## Brief:
When you reach the line containing "Given: Select the data.z archive icon", start transcribing exactly and continue through the last line of the data, skipping every picture.

Collected data entries

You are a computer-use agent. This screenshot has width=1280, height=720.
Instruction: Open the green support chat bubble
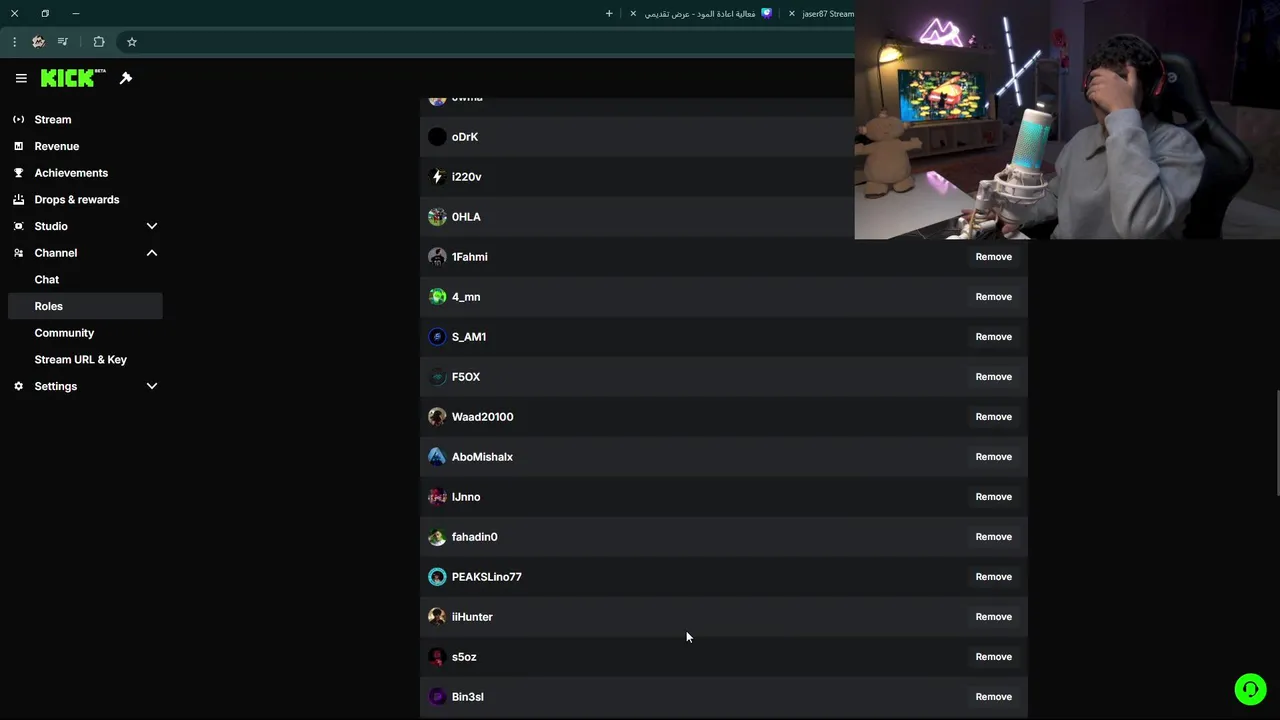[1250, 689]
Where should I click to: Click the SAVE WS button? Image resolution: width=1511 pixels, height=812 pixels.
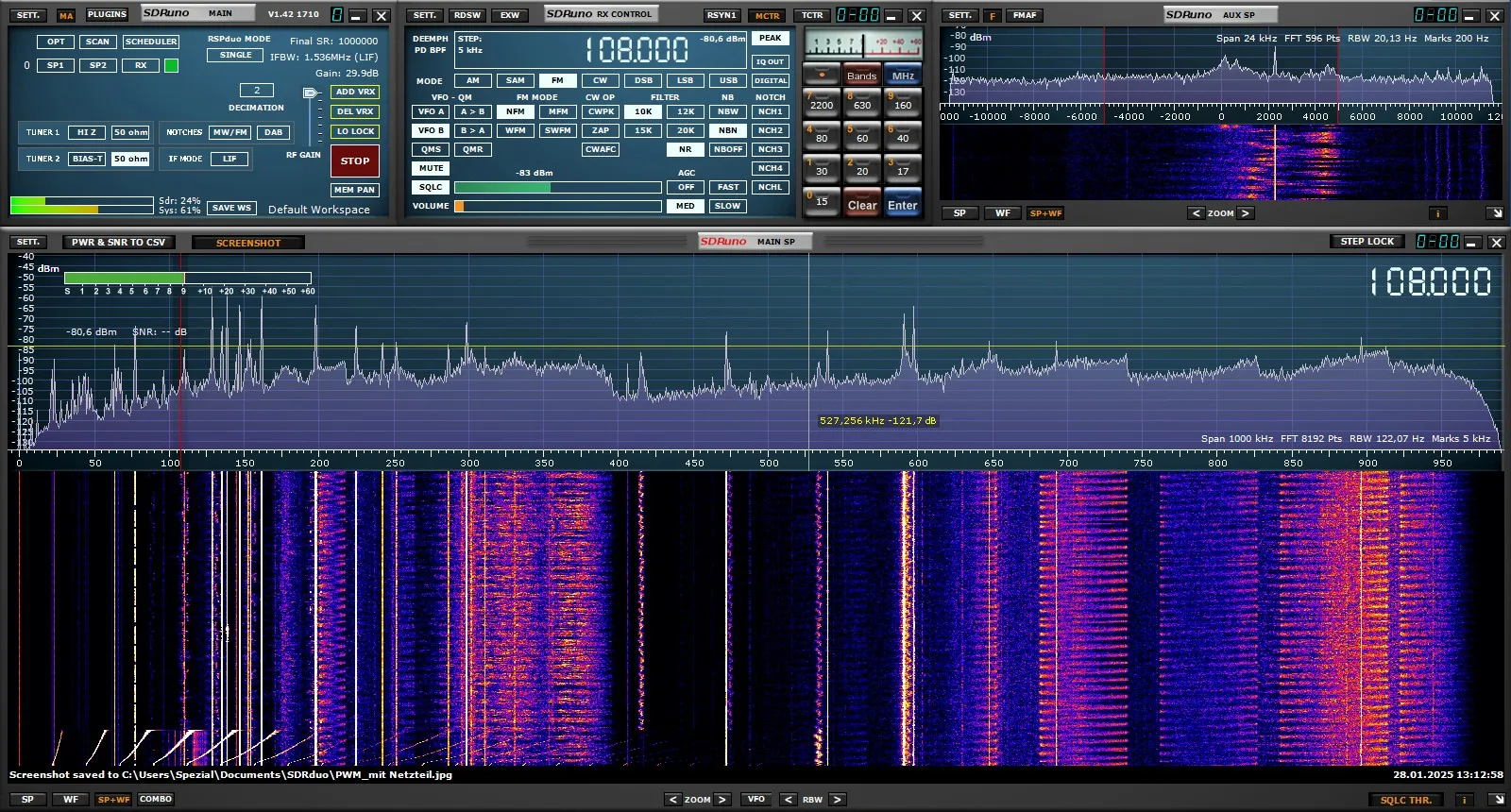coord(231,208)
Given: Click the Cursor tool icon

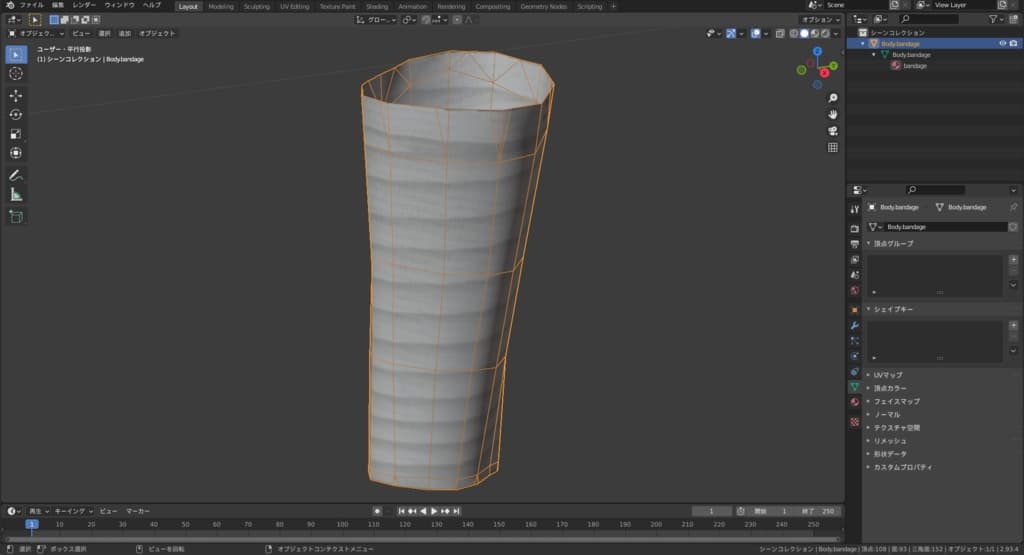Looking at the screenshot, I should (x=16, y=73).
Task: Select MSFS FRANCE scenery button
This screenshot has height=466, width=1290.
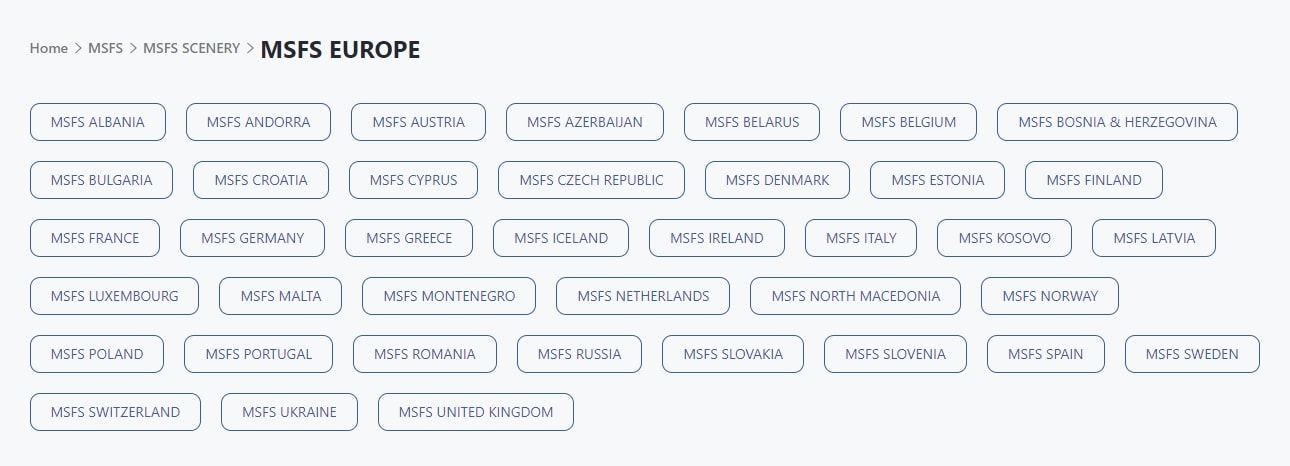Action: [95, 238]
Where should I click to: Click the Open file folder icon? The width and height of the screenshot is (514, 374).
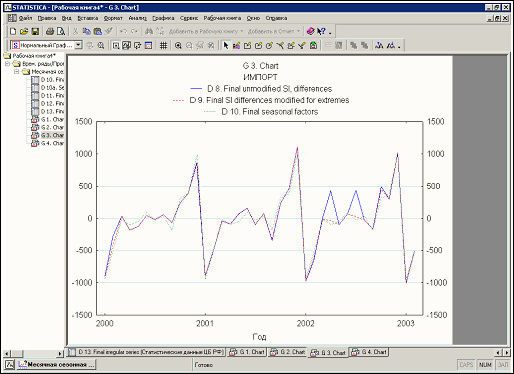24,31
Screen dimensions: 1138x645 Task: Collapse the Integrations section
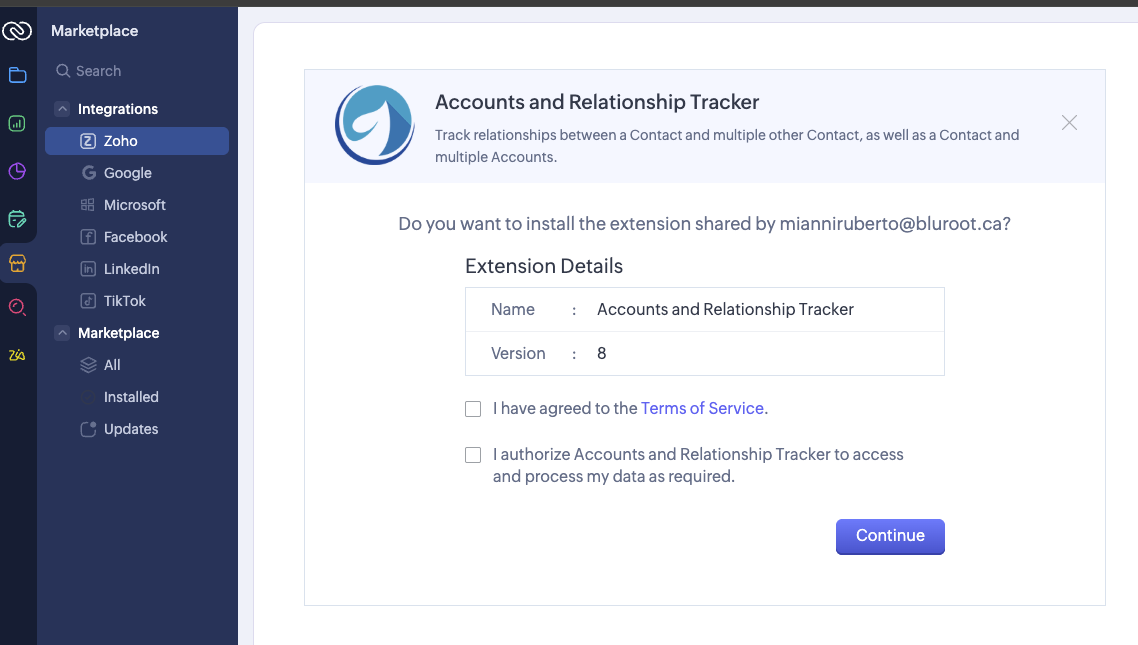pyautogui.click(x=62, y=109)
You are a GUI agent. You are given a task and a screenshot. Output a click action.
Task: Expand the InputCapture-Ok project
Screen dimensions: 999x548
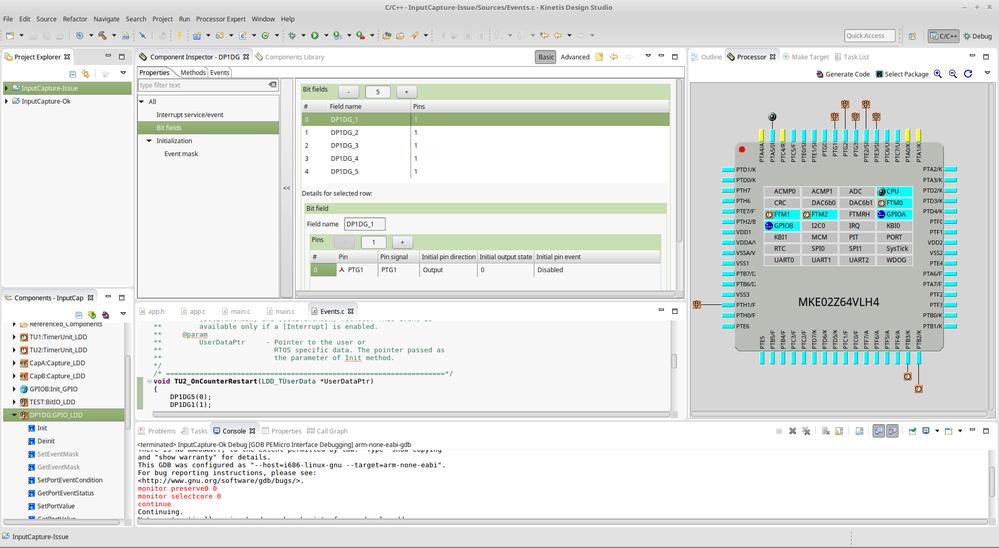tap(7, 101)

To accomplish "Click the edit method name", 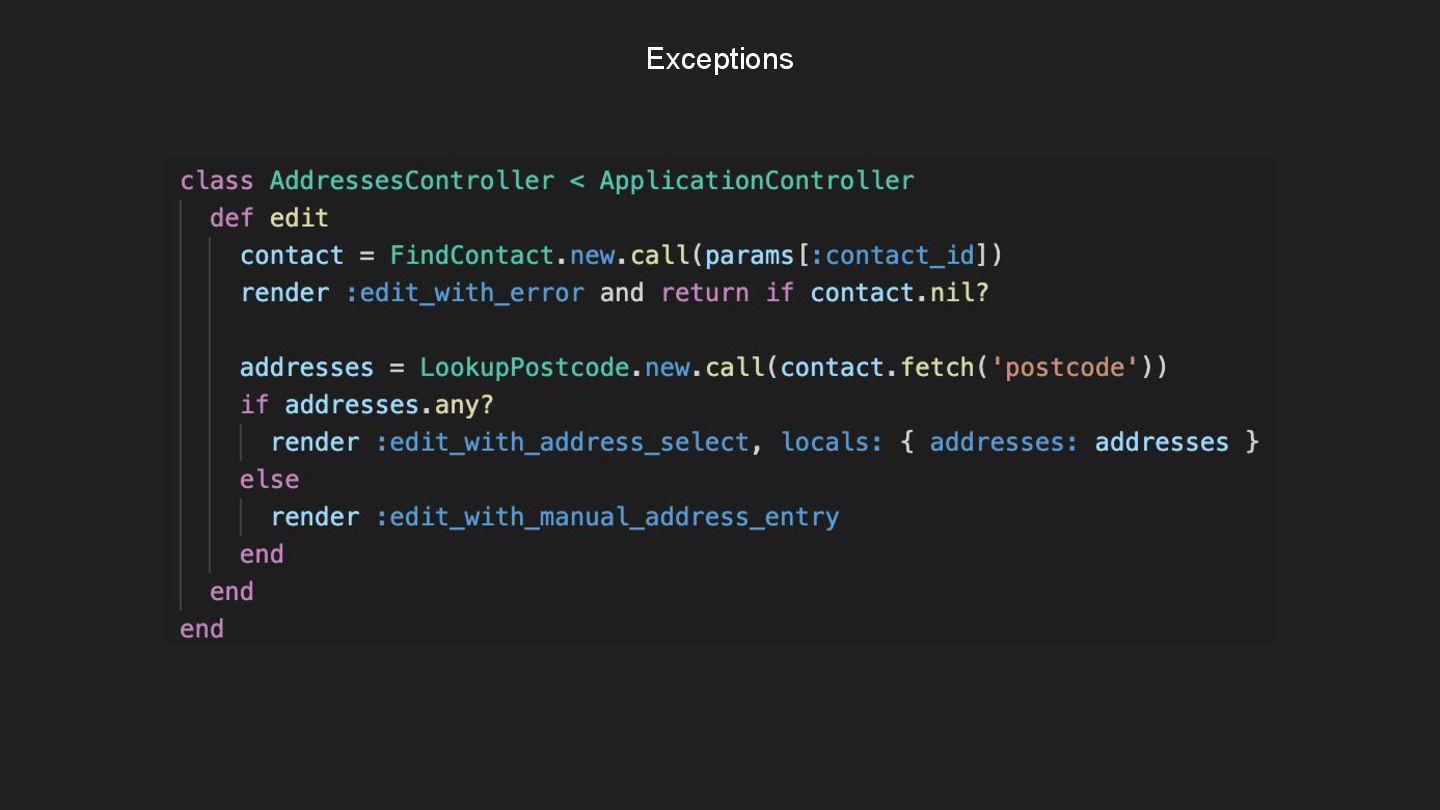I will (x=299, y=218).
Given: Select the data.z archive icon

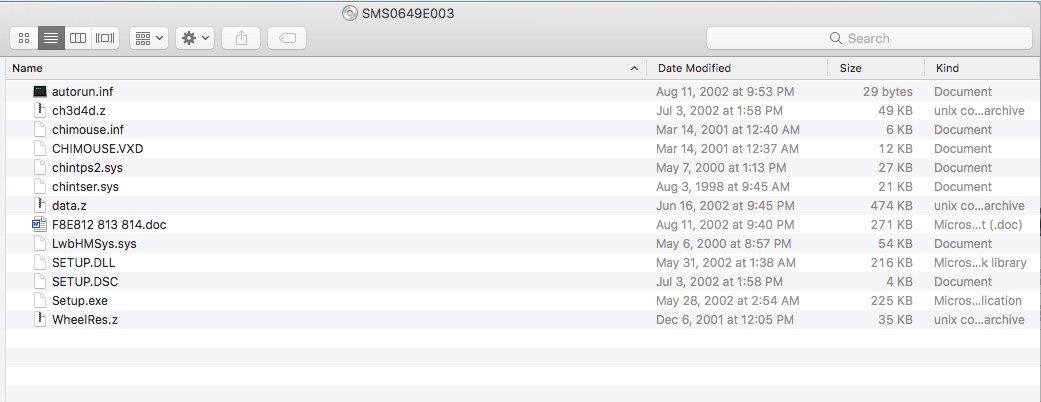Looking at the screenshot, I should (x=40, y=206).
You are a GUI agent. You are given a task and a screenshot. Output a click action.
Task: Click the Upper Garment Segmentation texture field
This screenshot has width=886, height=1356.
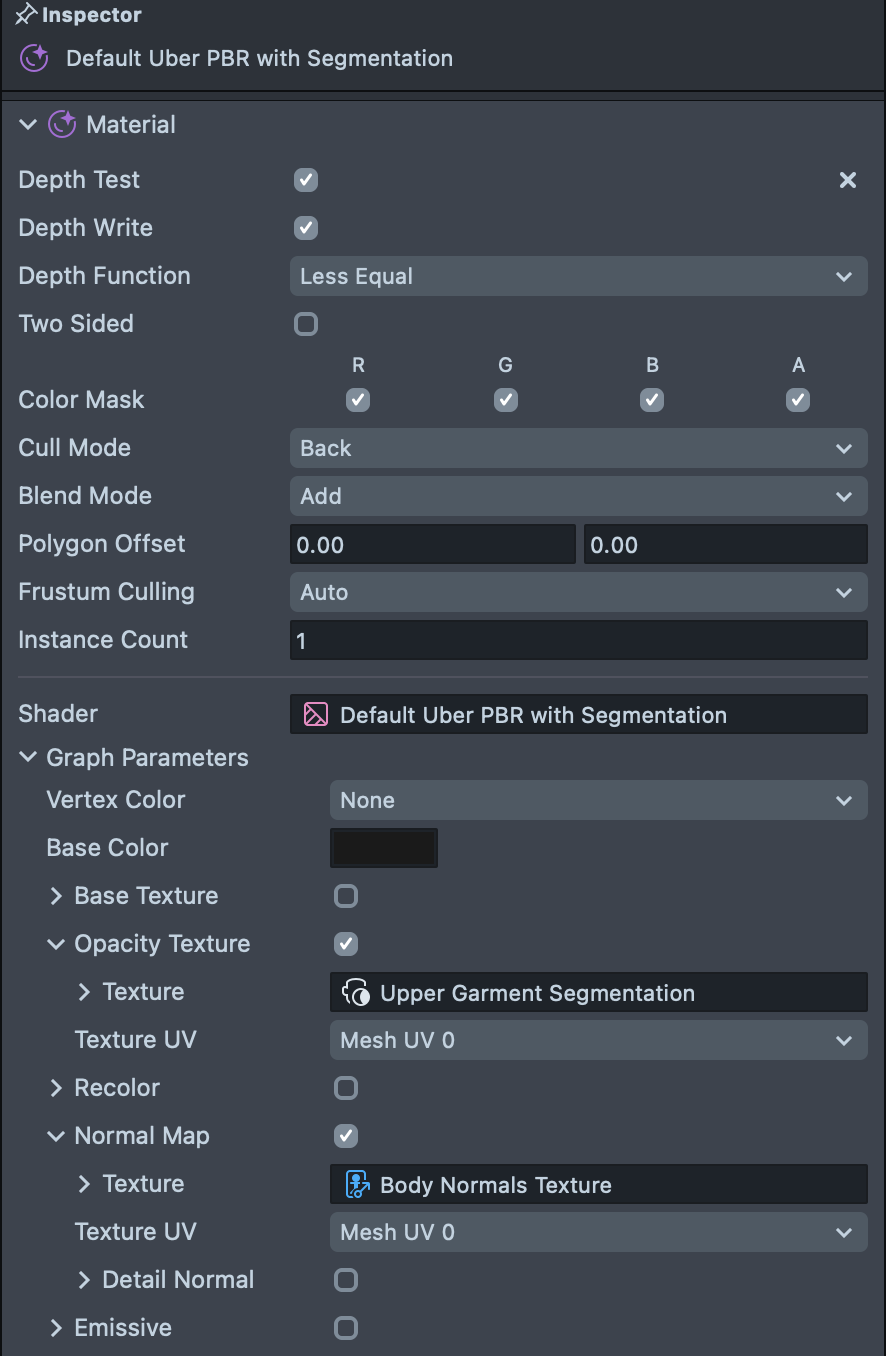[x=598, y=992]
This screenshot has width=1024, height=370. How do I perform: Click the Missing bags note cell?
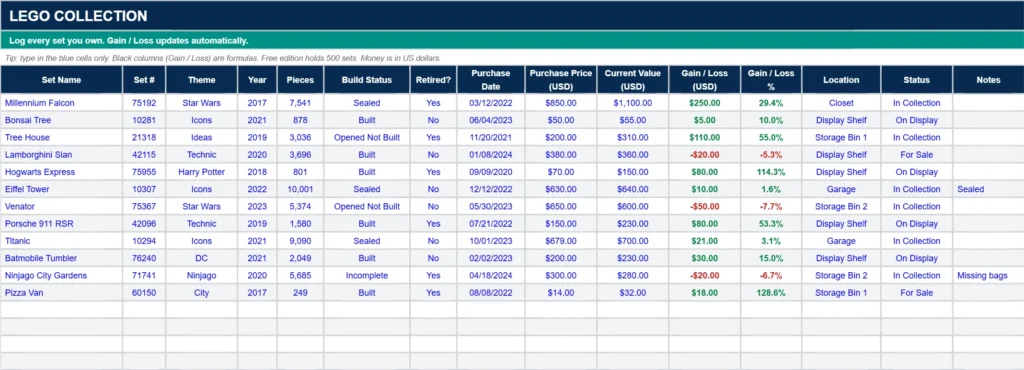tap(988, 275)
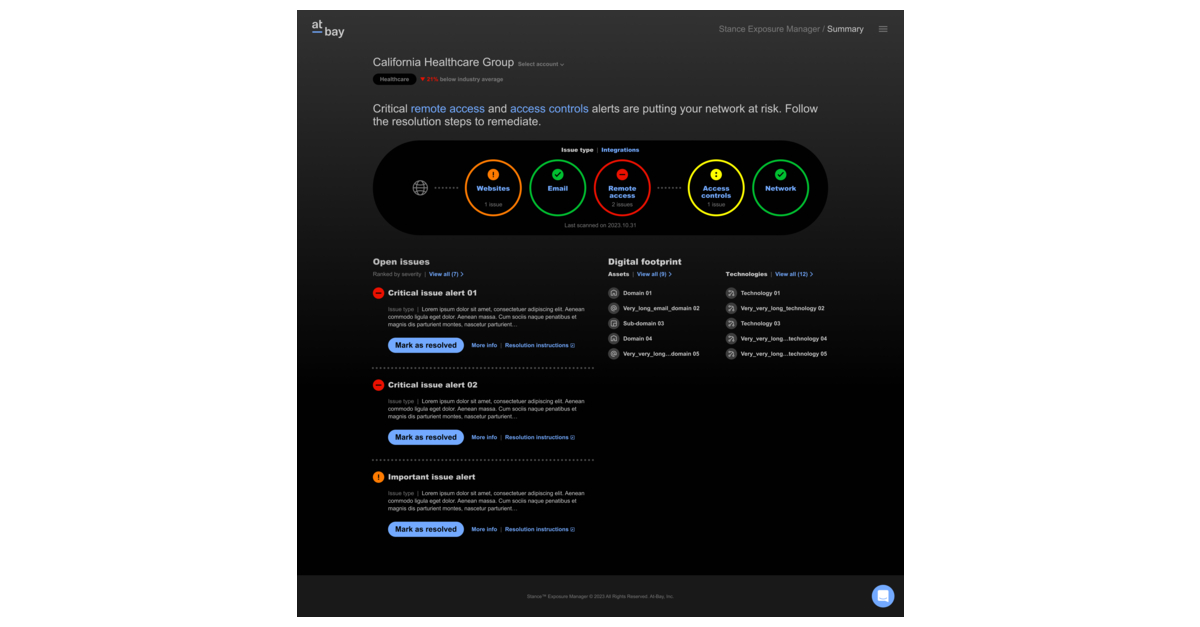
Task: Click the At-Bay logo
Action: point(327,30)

## Exercise answer:
Given: Select the data.z archive icon

Looking at the screenshot, I should (x=40, y=206).
You are a GUI agent. You are given a task and a screenshot. Output a click action.
Task: Click the Upper Garment Segmentation texture field
This screenshot has width=886, height=1356.
[x=598, y=992]
This screenshot has width=1024, height=370. How do I perform: Click the Missing bags note cell?
tap(988, 275)
Task: Click the At-Bay logo
Action: point(327,30)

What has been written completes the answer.